Given that cancer cells still have the potential to restart tumors after acquiring a senescent phenotype, it is necessary to target the remaining senescent cancer cells after therapy. A sequential combination therapy method called “one-two-punch” has been proposed to target the acquired defects or vulnerability of senescent cancer cells, including senolytics targeted to senescent cells and senomorphic to the SASP [1,69]. However, the limitations of this therapy must also be recognized. First, there are currently no extensive clinical cases of using sequential therapy to combat cancer cells.
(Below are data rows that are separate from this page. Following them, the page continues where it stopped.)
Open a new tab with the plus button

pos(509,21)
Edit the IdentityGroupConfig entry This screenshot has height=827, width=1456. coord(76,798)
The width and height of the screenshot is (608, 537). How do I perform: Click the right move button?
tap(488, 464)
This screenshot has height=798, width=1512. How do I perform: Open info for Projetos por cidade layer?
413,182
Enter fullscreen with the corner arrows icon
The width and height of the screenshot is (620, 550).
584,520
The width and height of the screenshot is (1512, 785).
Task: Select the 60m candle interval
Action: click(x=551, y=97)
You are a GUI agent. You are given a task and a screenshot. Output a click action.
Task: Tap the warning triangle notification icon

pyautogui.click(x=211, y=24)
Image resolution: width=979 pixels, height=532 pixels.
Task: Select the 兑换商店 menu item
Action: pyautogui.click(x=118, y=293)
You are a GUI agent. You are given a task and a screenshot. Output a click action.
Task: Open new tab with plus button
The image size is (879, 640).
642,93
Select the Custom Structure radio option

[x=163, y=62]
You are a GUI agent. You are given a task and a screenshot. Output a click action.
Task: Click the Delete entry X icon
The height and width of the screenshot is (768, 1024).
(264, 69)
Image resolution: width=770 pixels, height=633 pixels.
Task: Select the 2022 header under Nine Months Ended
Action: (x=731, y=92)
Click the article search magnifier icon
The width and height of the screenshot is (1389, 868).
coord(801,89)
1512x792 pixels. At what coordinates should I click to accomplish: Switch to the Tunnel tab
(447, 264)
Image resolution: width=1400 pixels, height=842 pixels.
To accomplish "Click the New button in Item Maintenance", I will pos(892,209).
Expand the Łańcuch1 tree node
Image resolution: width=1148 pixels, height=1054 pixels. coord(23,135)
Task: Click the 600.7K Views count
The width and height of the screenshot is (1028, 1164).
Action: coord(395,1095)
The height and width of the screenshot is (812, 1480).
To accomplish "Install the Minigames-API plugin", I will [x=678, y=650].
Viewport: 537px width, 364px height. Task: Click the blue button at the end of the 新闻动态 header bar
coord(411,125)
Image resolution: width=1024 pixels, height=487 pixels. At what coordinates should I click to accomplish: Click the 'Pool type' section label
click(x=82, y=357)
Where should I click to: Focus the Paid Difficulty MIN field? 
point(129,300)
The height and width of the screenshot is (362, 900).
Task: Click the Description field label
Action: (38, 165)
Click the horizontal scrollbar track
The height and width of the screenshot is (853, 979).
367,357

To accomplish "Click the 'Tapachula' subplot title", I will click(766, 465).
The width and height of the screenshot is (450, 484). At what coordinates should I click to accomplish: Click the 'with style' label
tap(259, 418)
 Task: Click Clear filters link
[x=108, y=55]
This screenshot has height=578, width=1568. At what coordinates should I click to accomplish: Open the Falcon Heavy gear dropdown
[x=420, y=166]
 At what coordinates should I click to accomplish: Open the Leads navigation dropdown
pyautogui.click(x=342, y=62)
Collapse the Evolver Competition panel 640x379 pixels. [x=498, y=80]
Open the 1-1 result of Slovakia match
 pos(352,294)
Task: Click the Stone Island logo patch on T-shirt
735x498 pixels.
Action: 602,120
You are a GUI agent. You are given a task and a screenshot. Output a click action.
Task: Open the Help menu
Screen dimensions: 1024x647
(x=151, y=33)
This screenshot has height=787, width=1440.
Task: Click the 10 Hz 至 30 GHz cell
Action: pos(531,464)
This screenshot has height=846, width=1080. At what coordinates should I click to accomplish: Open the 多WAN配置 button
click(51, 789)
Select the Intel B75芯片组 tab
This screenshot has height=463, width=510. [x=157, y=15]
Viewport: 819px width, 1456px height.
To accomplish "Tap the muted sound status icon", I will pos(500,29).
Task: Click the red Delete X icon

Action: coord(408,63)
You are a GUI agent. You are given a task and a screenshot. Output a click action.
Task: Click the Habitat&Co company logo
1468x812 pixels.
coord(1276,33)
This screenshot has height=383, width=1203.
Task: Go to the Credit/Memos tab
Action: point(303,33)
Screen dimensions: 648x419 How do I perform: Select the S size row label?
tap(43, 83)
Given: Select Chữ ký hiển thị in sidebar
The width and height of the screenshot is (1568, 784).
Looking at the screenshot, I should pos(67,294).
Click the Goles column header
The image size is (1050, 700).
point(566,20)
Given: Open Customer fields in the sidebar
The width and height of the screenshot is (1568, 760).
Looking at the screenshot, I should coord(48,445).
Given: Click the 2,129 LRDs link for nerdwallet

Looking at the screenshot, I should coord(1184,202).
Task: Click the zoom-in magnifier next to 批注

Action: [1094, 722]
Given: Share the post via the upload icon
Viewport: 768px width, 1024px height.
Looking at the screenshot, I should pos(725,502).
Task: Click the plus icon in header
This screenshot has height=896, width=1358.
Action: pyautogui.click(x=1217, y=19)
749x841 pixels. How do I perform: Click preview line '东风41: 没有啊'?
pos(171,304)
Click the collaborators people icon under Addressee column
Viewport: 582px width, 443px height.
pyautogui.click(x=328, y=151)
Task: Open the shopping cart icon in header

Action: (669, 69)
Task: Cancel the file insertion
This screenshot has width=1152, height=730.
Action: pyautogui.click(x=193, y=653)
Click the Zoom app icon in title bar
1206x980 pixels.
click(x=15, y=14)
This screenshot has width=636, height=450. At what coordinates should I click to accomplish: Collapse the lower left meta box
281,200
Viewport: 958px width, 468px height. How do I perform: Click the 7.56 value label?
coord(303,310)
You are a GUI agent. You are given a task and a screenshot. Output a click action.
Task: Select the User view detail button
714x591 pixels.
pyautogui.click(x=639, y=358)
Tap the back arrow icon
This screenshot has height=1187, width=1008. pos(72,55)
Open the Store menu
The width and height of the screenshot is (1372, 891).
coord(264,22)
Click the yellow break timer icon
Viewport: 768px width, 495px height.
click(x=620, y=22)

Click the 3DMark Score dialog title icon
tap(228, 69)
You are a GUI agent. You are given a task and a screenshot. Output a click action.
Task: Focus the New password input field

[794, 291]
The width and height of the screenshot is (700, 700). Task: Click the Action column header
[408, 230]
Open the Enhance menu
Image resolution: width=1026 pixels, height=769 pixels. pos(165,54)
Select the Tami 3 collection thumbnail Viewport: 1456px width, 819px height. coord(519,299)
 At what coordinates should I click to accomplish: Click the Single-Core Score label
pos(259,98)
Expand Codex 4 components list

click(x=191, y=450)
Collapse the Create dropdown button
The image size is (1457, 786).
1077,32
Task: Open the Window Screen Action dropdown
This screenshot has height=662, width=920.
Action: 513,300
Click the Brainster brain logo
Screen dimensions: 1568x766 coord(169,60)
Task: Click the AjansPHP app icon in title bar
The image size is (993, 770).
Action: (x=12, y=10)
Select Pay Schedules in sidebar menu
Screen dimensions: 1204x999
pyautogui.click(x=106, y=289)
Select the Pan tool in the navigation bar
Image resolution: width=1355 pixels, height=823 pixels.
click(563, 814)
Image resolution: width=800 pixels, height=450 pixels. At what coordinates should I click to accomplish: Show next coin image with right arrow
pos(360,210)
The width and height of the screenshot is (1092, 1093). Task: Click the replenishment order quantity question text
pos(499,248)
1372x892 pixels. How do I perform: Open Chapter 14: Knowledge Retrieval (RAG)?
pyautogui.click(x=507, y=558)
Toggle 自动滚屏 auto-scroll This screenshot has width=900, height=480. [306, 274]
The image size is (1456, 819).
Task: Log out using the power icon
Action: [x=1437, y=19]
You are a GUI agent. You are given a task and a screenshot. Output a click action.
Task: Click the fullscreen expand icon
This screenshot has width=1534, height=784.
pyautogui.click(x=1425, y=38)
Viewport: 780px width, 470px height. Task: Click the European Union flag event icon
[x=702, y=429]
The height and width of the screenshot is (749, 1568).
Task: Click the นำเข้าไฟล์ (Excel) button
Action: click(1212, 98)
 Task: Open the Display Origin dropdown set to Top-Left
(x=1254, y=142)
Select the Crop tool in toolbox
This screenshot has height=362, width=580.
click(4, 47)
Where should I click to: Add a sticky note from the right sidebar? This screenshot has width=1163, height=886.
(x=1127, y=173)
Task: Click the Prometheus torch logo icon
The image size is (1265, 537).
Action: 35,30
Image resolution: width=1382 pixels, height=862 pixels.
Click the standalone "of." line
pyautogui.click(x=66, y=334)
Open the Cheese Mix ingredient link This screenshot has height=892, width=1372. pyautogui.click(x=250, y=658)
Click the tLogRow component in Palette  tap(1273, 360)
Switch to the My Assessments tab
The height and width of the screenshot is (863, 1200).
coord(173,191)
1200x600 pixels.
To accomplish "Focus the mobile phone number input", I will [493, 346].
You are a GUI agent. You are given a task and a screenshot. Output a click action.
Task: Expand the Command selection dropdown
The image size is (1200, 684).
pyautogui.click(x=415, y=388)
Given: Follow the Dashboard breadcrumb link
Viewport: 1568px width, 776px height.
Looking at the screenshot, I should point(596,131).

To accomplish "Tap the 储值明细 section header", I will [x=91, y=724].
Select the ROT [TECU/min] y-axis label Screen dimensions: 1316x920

Second, it is not yet known which treatment regimen will achieve better survival outcomes than previous treatments that induce the majority of cancer cells to undergo apoptosis through chemotherapy. Another treatment strategy is to target cells strongly affected by SAS through the widespread use of precision medicine for researching tumors at the single-cell level, which can reveal the vulnerability of SAS subpopulations. Finally, a strategy proposed in clinical practice aims to pursue a stable senescent state of cancer cells rather than completely eliminating them to further induce tumor cells with a restored cell cycle to a more complete and non-proliferative state or to selectively passivate the SASP [116], thereby reducing the effect of cancer stem cell reprograming.

Author Contributions

L.L. devised and funded the manuscript; D.W. wrote the manuscript. All authors have read and agreed to the published version of the manuscript.

Funding

This work was supported by grants from the National Natural Science Foundation of China (Grant numbers: 82270184, 81973999, and 81370660).

Acknowledgments

We are very thankful to BioRender for all the figures that have been created using BioRender.

Conflicts of Interest

The authors declare no conflicts of interest.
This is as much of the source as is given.